* _SET PROBLEM_
Express the rows from the very first line down to and including the line with "(x=62, y=54)" as a JSON list of strings, one string per line, leaving out blank lines.

* _MATERIAL FOR THIS TASK_
━━━━━━━━━━━━━━━━

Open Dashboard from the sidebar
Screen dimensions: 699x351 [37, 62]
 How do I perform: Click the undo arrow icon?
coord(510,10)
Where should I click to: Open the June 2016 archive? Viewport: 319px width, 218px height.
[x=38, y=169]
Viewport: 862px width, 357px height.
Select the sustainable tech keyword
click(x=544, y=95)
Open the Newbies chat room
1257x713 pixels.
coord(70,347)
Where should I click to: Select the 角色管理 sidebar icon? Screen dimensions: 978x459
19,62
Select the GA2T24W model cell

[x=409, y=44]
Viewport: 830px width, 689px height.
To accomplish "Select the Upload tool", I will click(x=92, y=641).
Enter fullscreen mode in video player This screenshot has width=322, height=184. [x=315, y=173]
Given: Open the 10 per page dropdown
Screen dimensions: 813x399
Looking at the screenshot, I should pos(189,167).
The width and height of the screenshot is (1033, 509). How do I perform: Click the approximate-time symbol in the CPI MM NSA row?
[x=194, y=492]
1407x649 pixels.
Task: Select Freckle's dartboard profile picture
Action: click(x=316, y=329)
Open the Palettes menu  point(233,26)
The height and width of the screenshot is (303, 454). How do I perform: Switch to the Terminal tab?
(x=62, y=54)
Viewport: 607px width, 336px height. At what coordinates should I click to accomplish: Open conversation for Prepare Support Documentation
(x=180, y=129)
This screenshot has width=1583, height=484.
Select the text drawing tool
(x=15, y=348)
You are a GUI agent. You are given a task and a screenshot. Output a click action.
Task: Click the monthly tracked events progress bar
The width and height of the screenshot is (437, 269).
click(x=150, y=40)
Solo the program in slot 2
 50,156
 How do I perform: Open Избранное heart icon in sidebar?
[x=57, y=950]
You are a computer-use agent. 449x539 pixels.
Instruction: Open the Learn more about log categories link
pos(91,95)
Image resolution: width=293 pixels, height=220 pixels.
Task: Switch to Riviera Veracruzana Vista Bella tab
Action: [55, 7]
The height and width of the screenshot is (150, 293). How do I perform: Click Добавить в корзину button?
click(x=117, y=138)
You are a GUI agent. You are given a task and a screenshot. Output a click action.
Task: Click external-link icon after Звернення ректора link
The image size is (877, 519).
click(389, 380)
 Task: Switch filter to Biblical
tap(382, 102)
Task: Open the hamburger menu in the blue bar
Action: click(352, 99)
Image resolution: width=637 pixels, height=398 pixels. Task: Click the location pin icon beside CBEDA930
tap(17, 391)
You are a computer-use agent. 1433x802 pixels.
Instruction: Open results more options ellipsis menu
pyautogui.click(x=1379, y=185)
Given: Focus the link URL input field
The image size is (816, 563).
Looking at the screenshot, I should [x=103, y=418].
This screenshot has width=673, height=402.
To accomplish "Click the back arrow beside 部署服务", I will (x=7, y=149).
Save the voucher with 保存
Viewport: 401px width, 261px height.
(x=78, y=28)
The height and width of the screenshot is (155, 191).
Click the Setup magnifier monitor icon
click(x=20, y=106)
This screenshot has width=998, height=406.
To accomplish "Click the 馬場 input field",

━━━━━━━━━━━━━━━━

* _WRITTEN RESPONSE_
[
  "Open Dashboard from the sidebar",
  "Screen dimensions: 699x351 [37, 62]",
  " How do I perform: Click the undo arrow icon?",
  "coord(510,10)",
  "Where should I click to: Open the June 2016 archive? Viewport: 319px width, 218px height.",
  "[x=38, y=169]",
  "Viewport: 862px width, 357px height.",
  "Select the sustainable tech keyword",
  "click(x=544, y=95)",
  "Open the Newbies chat room",
  "1257x713 pixels.",
  "coord(70,347)",
  "Where should I click to: Select the 角色管理 sidebar icon? Screen dimensions: 978x459",
  "19,62",
  "Select the GA2T24W model cell",
  "[x=409, y=44]",
  "Viewport: 830px width, 689px height.",
  "To accomplish \"Select the Upload tool\", I will click(x=92, y=641).",
  "Enter fullscreen mode in video player This screenshot has width=322, height=184. [x=315, y=173]",
  "Given: Open the 10 per page dropdown",
  "Screen dimensions: 813x399",
  "Looking at the screenshot, I should pos(189,167).",
  "The width and height of the screenshot is (1033, 509). How do I perform: Click the approximate-time symbol in the CPI MM NSA row?",
  "[x=194, y=492]",
  "1407x649 pixels.",
  "Task: Select Freckle's dartboard profile picture",
  "Action: click(x=316, y=329)",
  "Open the Palettes menu  point(233,26)",
  "The height and width of the screenshot is (303, 454). How do I perform: Switch to the Terminal tab?",
  "(x=62, y=54)"
]